WORK ORDER | Beginning with the line that contains "Viewport: 474px width, 632px height.", repeat each line exactly through the end of the listing below. Pictures stay out.
----- DATA SHOWN
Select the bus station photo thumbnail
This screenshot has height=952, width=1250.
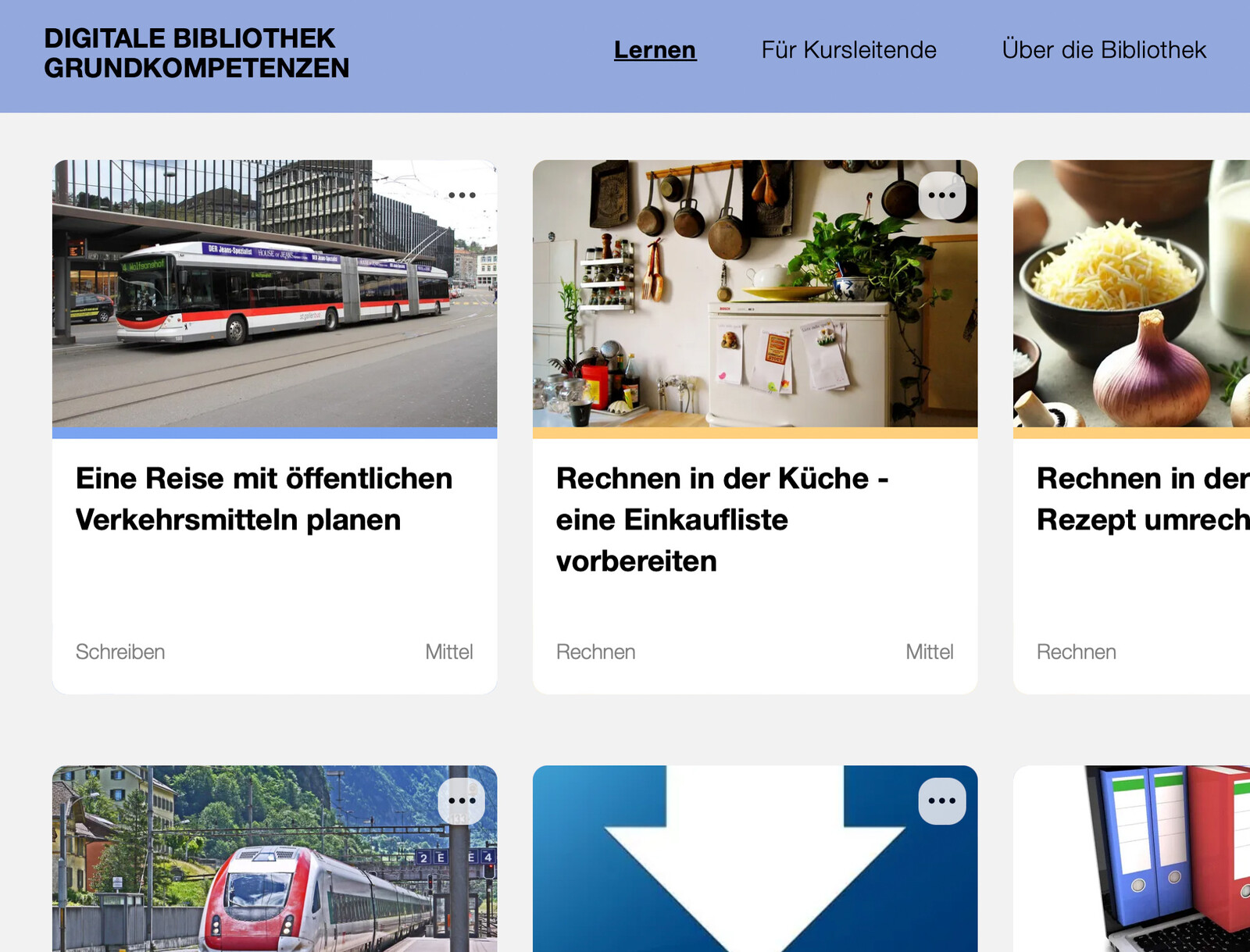(275, 294)
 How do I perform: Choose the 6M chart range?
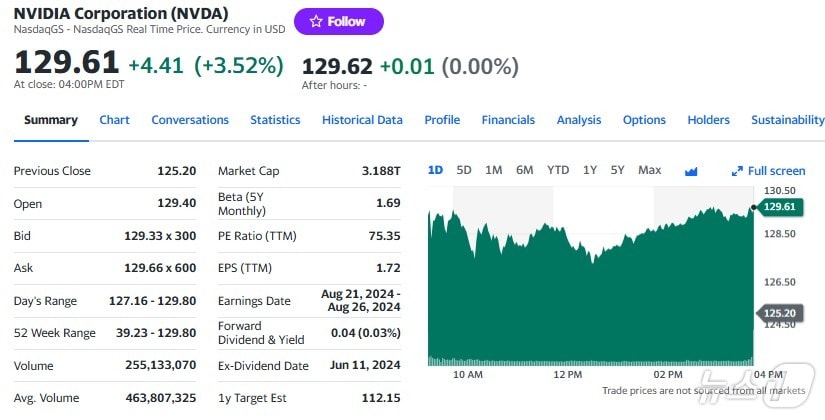tap(524, 170)
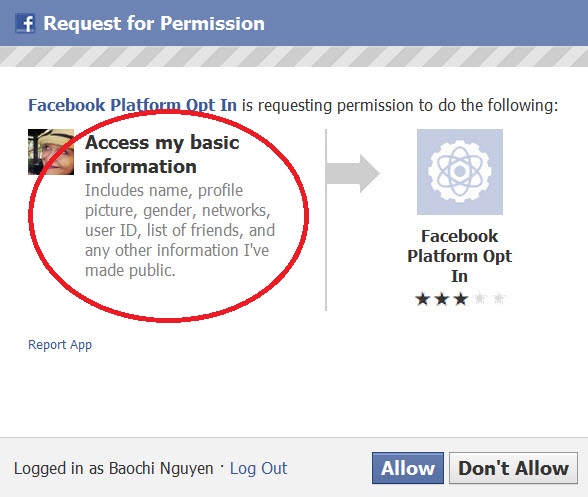588x497 pixels.
Task: Click the Request for Permission header title
Action: pos(154,23)
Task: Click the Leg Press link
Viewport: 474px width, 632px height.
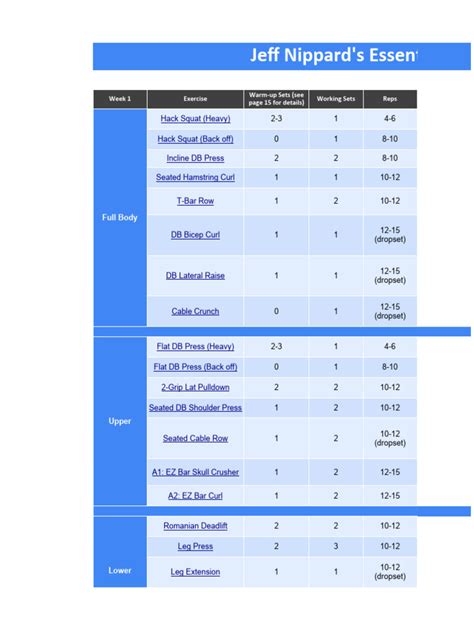Action: click(195, 546)
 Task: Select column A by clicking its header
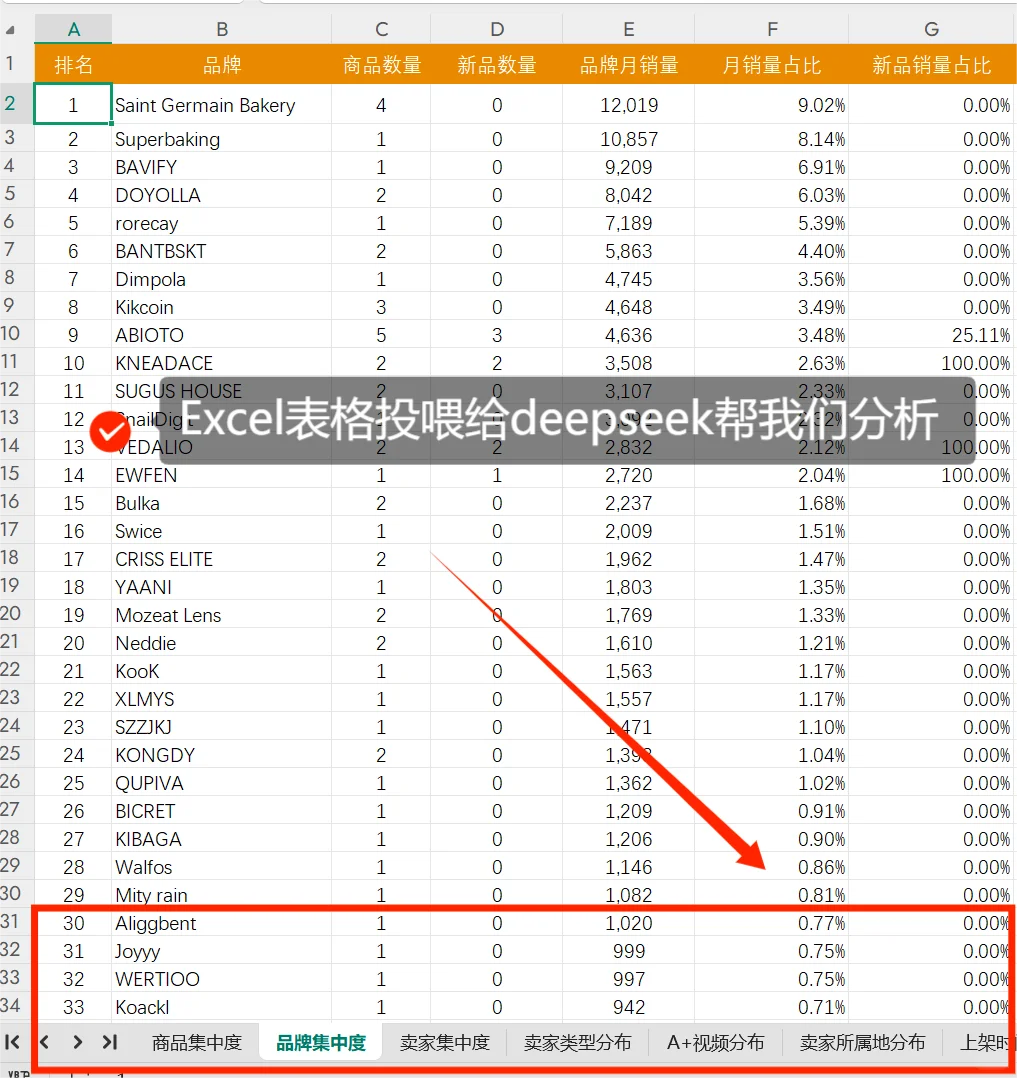point(73,29)
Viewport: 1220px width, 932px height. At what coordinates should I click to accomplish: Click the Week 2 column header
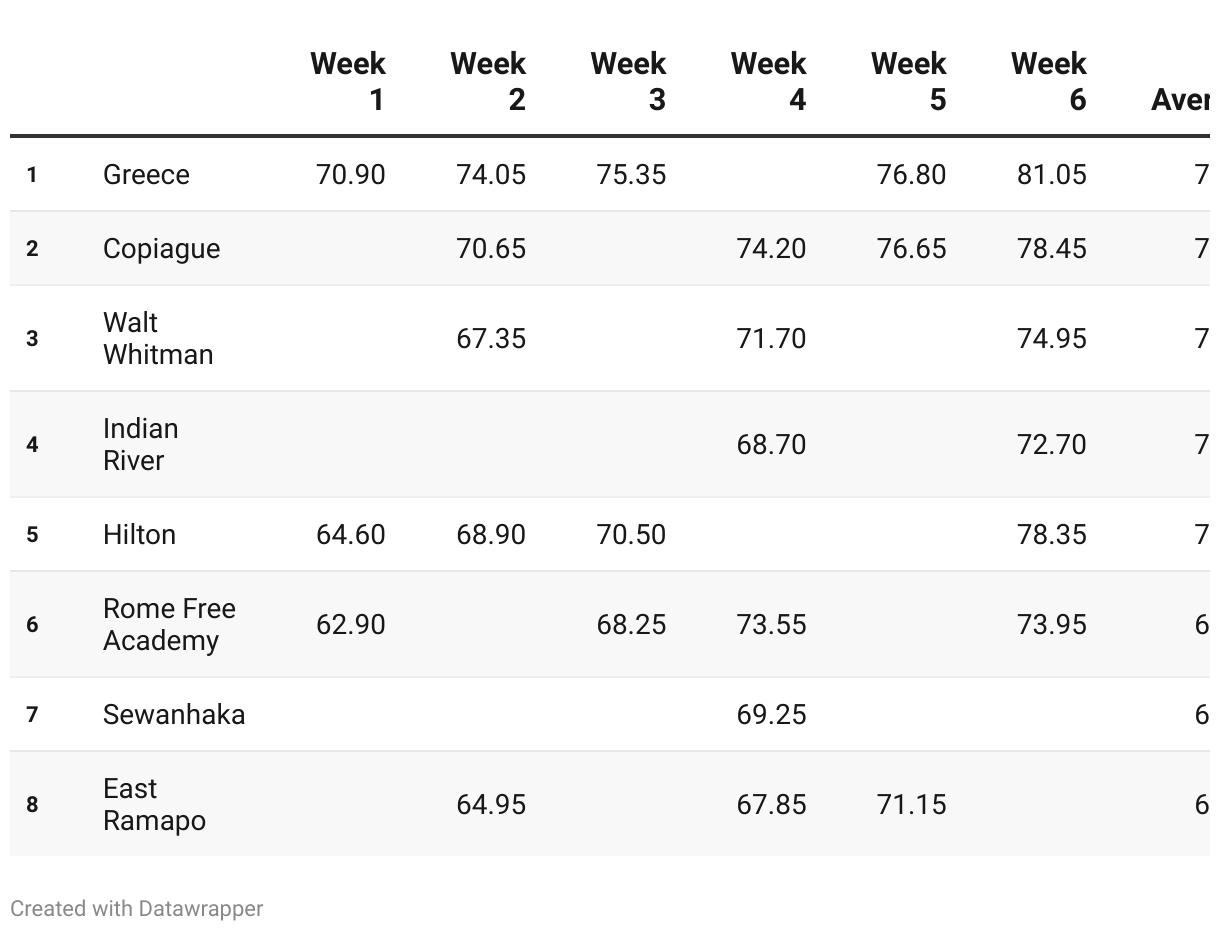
----------
THE COMPLETED TASK |
Viewport: 474px width, 632px height.
Action: click(195, 546)
 Task: Select column A by clicking its header
point(73,29)
Viewport: 1220px width, 932px height. At what coordinates should I click to accomplish: Click the Week 2 column header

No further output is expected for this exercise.